- **What the exercise asks**: Transcribe exactly everything in the data below from the line containing "The width and" down to the line containing "Open clipboard history", both lines included and nothing further.

- **Records shown**:
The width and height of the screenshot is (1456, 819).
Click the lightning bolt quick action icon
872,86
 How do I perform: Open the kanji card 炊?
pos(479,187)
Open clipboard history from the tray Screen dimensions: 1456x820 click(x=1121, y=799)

* * *

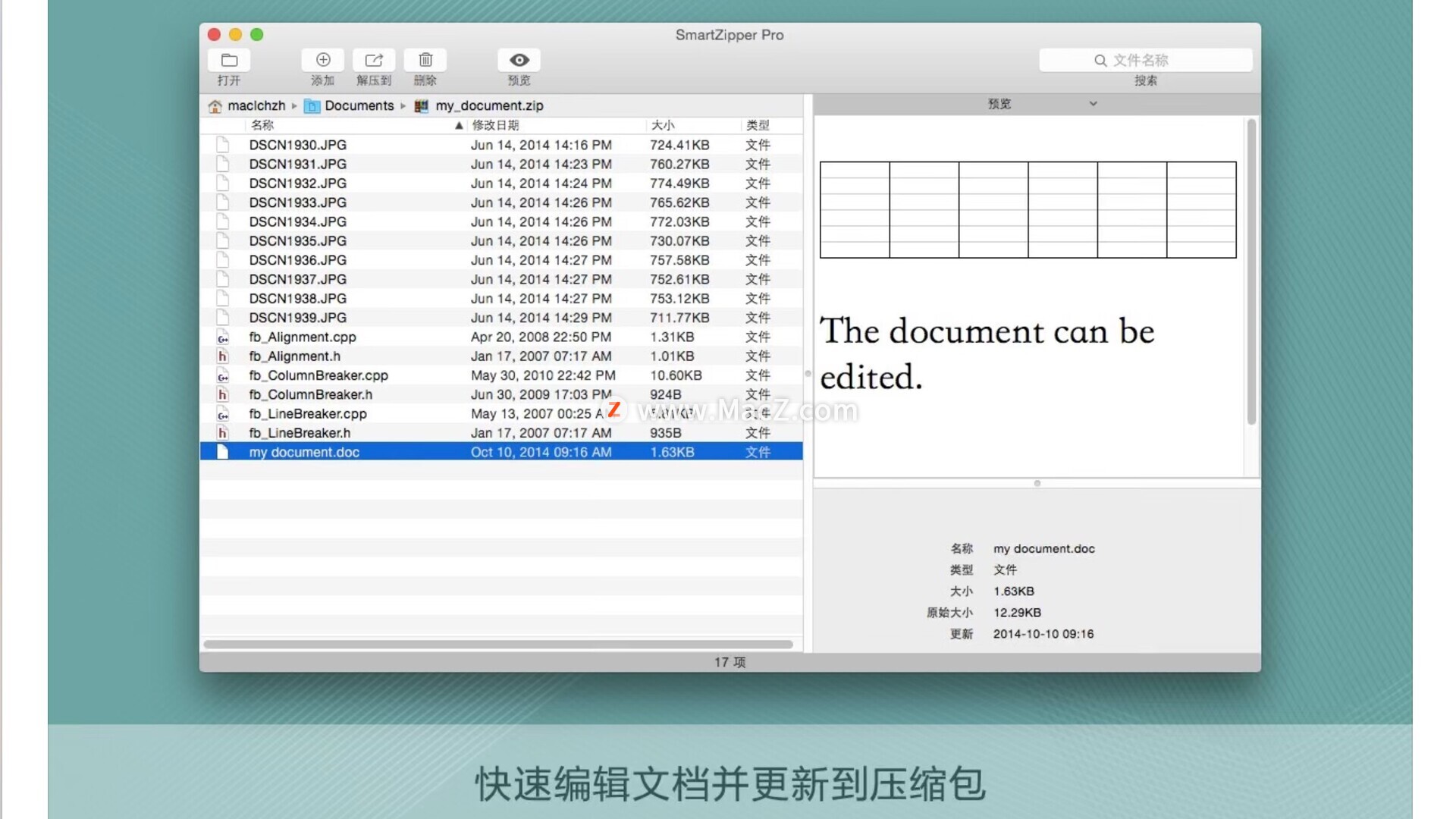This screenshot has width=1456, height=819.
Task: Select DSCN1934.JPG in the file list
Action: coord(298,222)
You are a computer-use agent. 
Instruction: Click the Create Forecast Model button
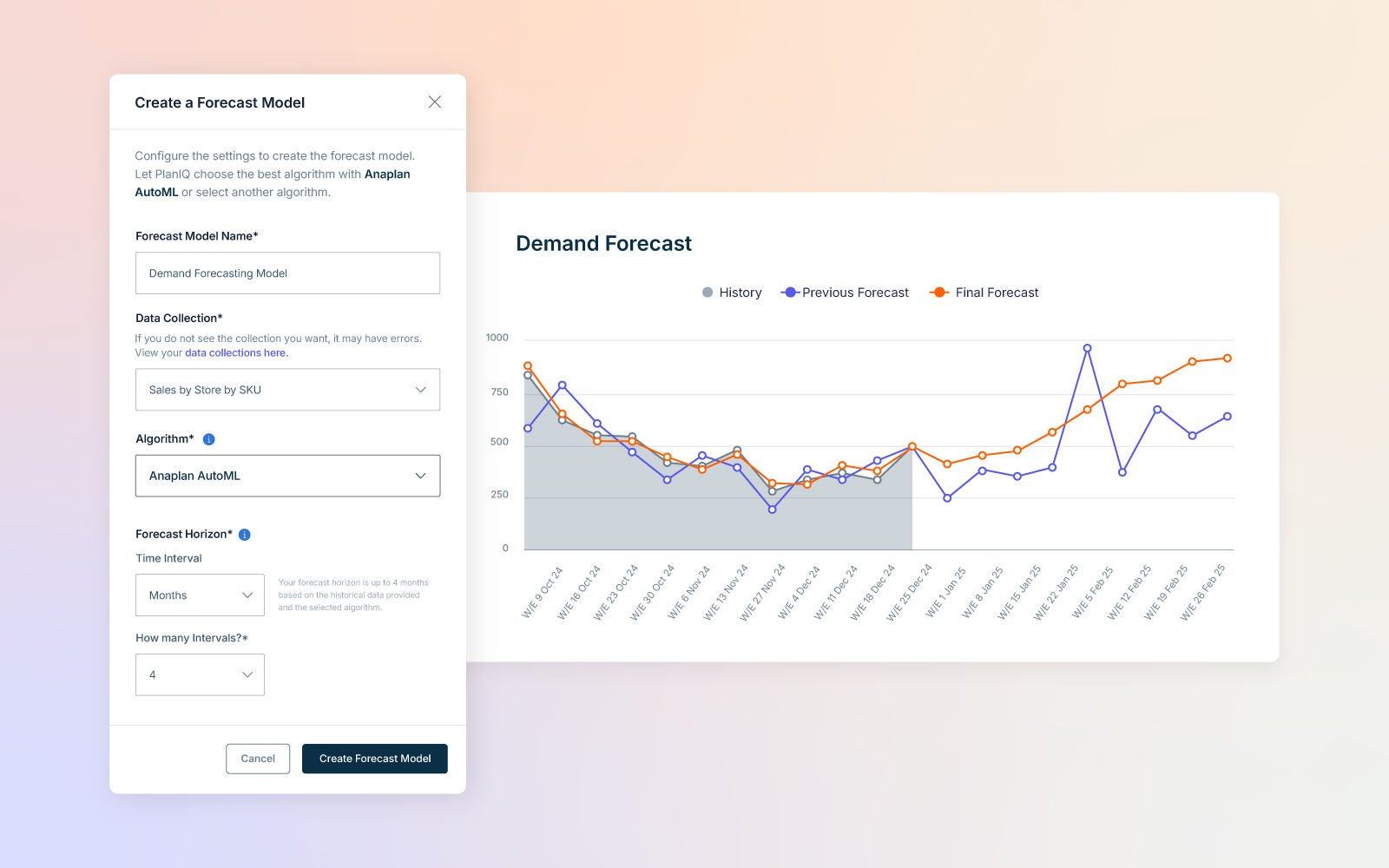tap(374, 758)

==

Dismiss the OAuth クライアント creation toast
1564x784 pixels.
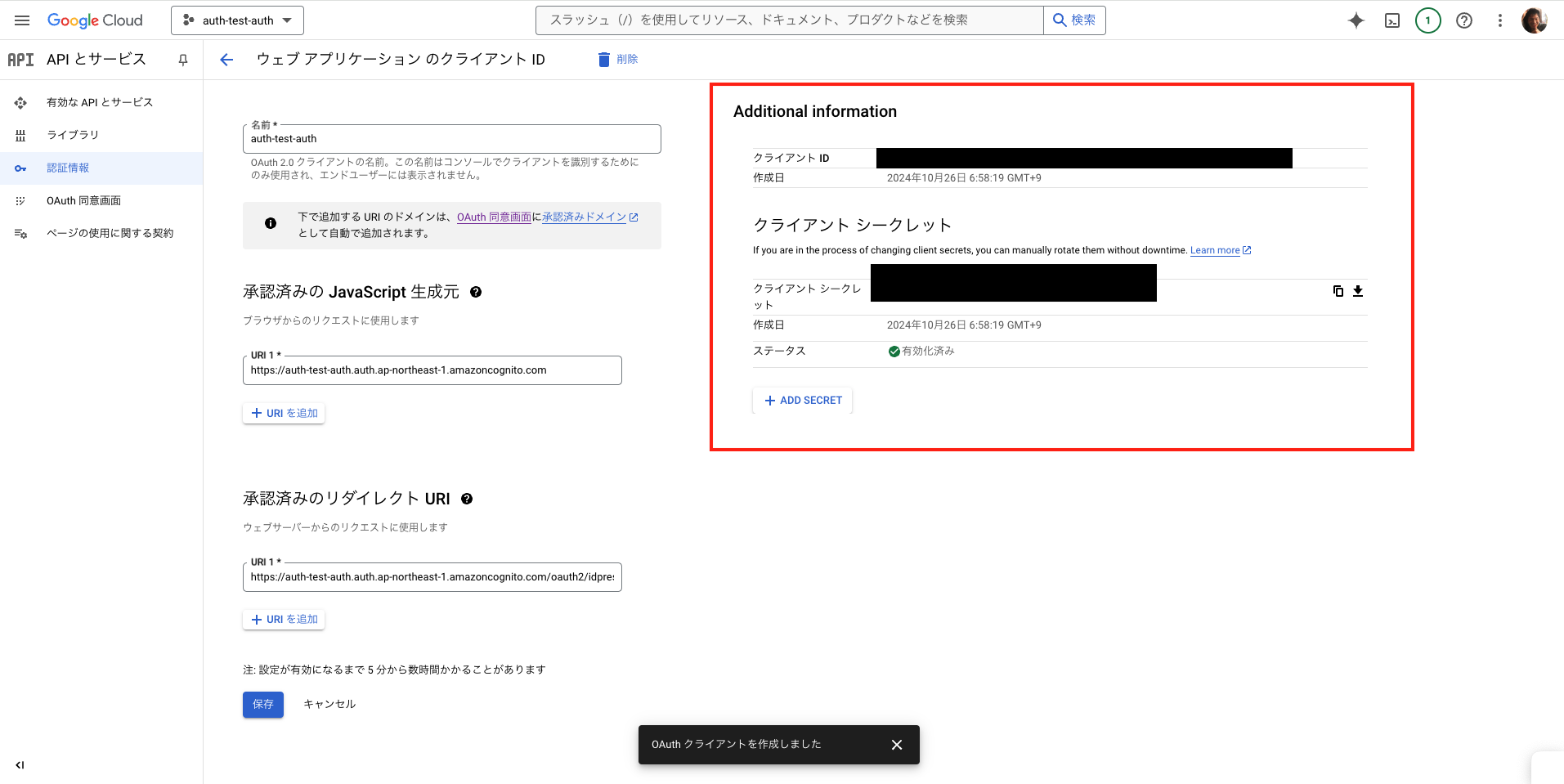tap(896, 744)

- **Exercise answer**:
The width and height of the screenshot is (1456, 819).
Click the lightning bolt quick action icon
872,86
 How do I perform: Open the kanji card 炊?
pos(479,187)
Open clipboard history from the tray Screen dimensions: 1456x820 click(x=1121, y=799)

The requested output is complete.